* _SET TASK A_
Shift every coordinate in the answers up by 75 and rewrite the listing lines starting at the line that contains "You are a computer-use" and ending at the line that contains "point(422,432)", requests included. Reproduce only those lines and leave the pictures out.
* _SET TASK B_
Write what comes next in the review of the movie "Get Out," picking up after its last sentence.

* _EXTRACT PROVIDED_
━━━

Warning: Spoiler Alert.
It is a cross between The Stepford Wives and A Clockwork Orange, with a touch of Inception; last night my friend Amuon took me to see a movie called “Get Out.”
I hadn’t heard of it, and went into the theater completely blind to the fact that I would be watching the most genius and entertaining piece of propaganda I have ever seen. I loved it.
First and foremost I was entertained, was roped into the premise of the movie, and am a sucker for a well designed twist. That is what makes this movie such an effective piece of propaganda; it was actually a home run in many ways.
And I just so happened to be sitting next to the target audience for this movie.
Amuon happened to be the exact demographic this movie was going after. And they hit the nail on the head.
See, Amuon had taken me to the movie because he heard whites were in an uproar about it, and he wanted to see my reaction to a movie possibly offensive to white people. Amuon describes himself as a person of color, or black.
Amuon had heard about the premise of the movie; that a white girl (Rose) takes her black boyfriend (Chris) home to meet her rich suburban family. He also knew it was a horror movie, but a “different type” of horror movie with a psychological aspect to it. And finally, Amoun knew this was the first movie Jordan Peele (of Key and Peele) directed.
That is all Amuon had heard, which was enough to make him want to see the movie. Amuon and I have been seeing each other–“dating”–for the last couple months, so he was sympathetic with Rose’s situation.
Someone wants Amuon, and people like him, to put himself in the situation of the main character: the black guy who is going to his white girlfriend’s house for the first time, at his peril.

━━━

* _DATA SUPPLIED_
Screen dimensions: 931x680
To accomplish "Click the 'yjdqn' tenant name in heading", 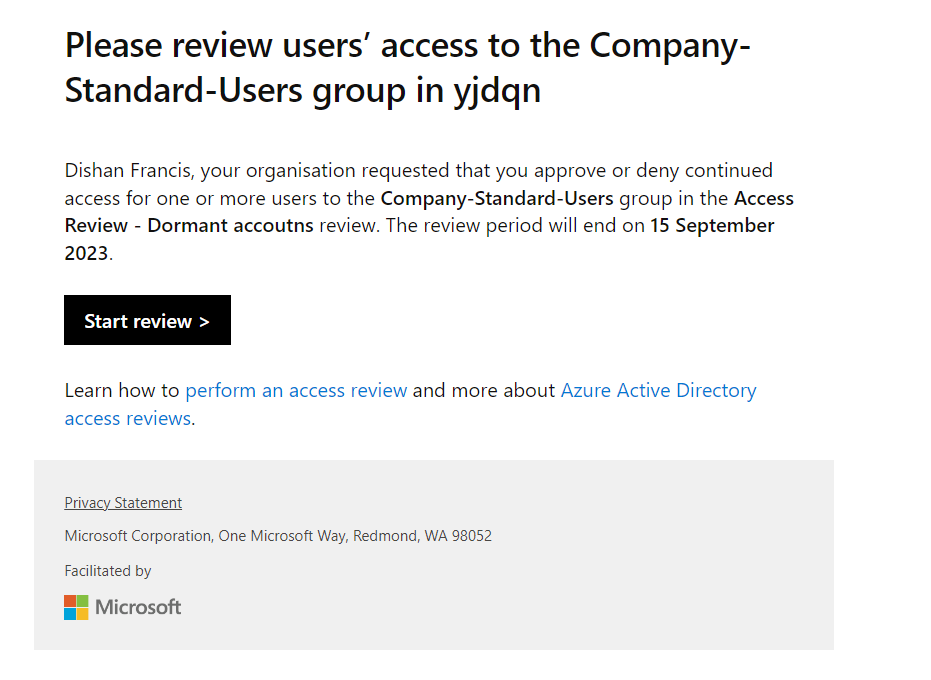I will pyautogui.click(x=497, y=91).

━━━

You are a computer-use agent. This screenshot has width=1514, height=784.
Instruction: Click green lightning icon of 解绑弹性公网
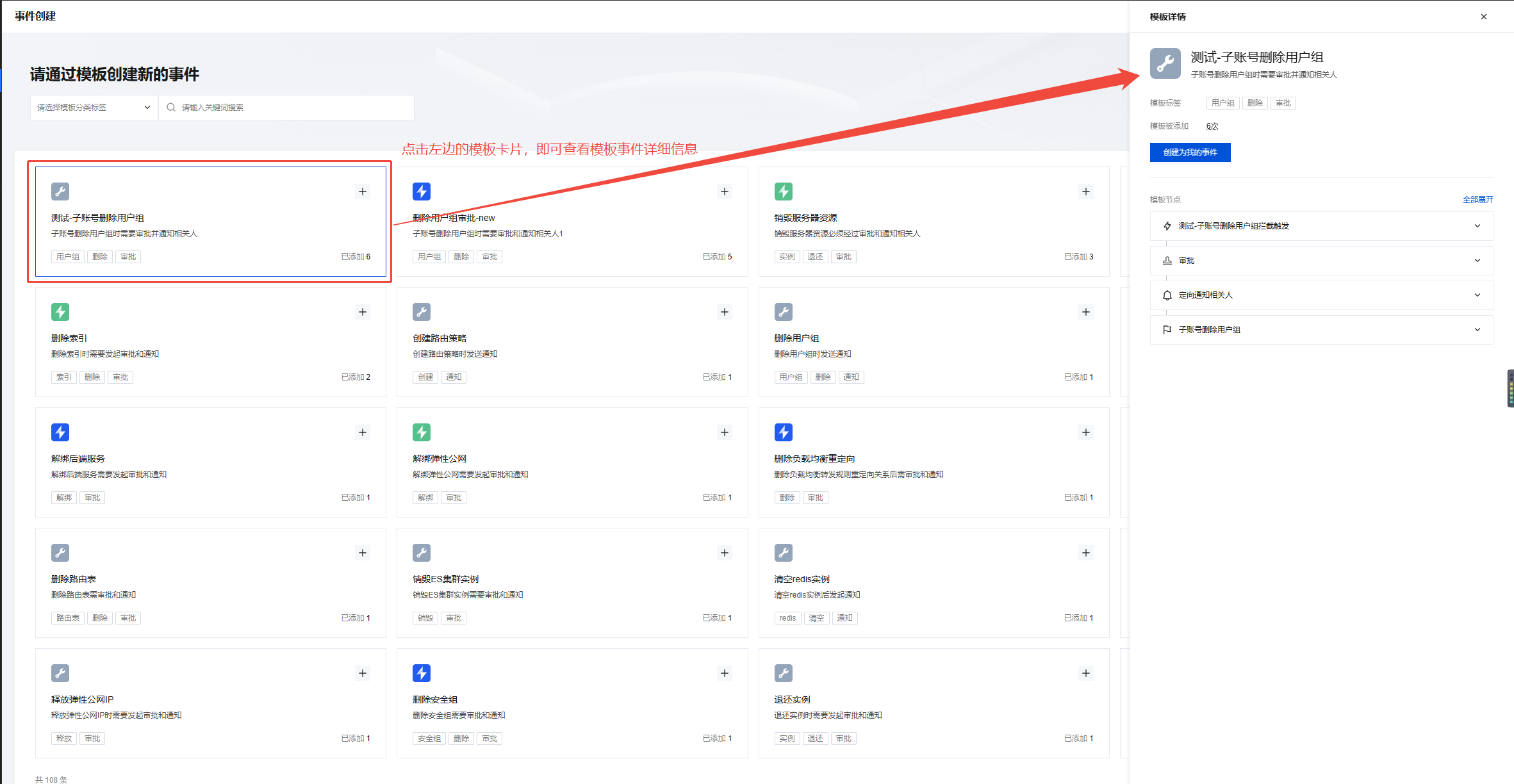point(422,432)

━━━

* _FINAL ANSWER A_
You are a computer-use agent. This screenshot has width=1514, height=784.
Instruction: Click green lightning icon of 解绑弹性公网
point(497,507)

* _FINAL ANSWER B_
Yes, I realize this is a dark comedy, so it may seem like I am reading a little too far into the meaning of the movie. But stick with me, and I will show you just how this movie was vehicle for a racial agenda.
And for context, let me reiterate that I was extremely entertained by the movie. None of this criticism comes from dislike of the actual film in terms of its entertainment value. I thought it was phenomenally well done, gripping, and clearly thought provoking.
But what was this piece of propaganda trying to implant in Amuon’s conscious or subconscious thought?
One, that he cannot trust white people, or that it is dangerous to be the only black guy around white people. Fear the everyday average whitey. You never can tell which calm collected Caucasian is really harboring his grandaddy’s racism.
Two, that the police are there to help him, and he should feel more congenial towards federal agencies like the TSA. Don’t fear the police. The government is only there to help, even when it seems intrusive.
A Little More Context
Something else made Amuon the prime target audience to be influenced by Get Out. Earlier in the day, he was organically given the impression that white people still think very differently of black people, even in subtle ways.
We went to the grocery store, and there were Girl Scouts and a mom selling cookies outside.
I went for the thin mints, and Amuon went for the shortbread cookies (even though both our first choice would have been samoas, but they were out).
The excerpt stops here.